The vast majority of this discussion took place before the question of age ever came up. This isn't nurses eating their young. It is an honest attempt at discussion. As I've stated, I'm comfortable with my understanding on this topic and the process of hashing it out enhanced it. The value of discussion.

Don't ever stop asking questions and those people with the M.D. (or D.O.) after their names are right most of the time, but not every time.

You may have the last word, if you choose.... unless it can lead to further discussion! ;)

Specializes in E/R, Med/Surg, PCU, Mom-Baby, ICU, more.

The use of Coreg is said to be better for the CHF patient because it's not only a Beta-1 blocker but a beta-2 (bronchioles- breath easier) and alpha-1 (vascular arterioles- lower bp) blocker. From what I've read, it's preferred first line over digoxin with CHF patients... fib/flutter folks without the chf history still apparently respond to dig better.

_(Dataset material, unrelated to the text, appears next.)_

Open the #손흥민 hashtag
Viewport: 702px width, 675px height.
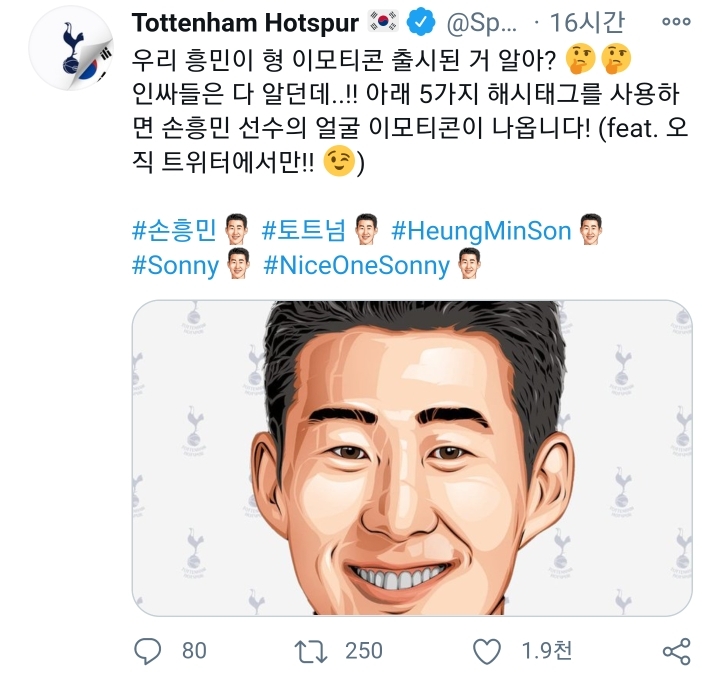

I did a looksy on Coreg and you hit the nail on the head. The use of beta blockers in CHF decreases mortality. In CHF the heart tries to compensate for low cardiac output by increasing its rate and contractions. In the long run this will cause the heart failure to get worse. Beta blockers stop this mechanism.

I was thinking about Coreg blocking beta 2 which would block bronchodilation.

Specializes in Adult tele, peds psych, peds crit care.
I did a looksy on Coreg and you hit the nail on the head. The use of beta blockers in CHF decreases mortality. In CHF the heart tries to compensate for low cardiac output by increasing its rate and contractions. In the long run this will cause the heart failure to get worse. Beta blockers stop this mechanism.

I was thinking about Coreg blocking beta 2 which would block bronchodilation.

Andy, you are right. As I was typing the Beta 2 (bronchioles, breathe easier), I had one of those "wait a minute, that doesn't look right" moments but blew it off without thinking and kept typing. Thanks for catching that.

Specializes in Telemetry, ICCU, Home Care, Psych/MRDD.

Do you have basic or advanced arrhythmia classes you can sign up to take? You can't have PAC's in A-fib. A-fib can speed up to over 100---hence the RVR or slow down to a controlled rate (below 100). You can have lots of PAC's especially in lungers and sometimes it's a pretty strong indicator they're going to go into A-fib. There's also multi-focal atrial tach which can look like PAC's because you actually have a P.

Steelcity may have been thinking of Ashmon's Phenomenon which looks like PAC's in the middle of Atrial Fib.

Atrial Fib is a rhythm, PAC's are an incidental in a sinus rhythm.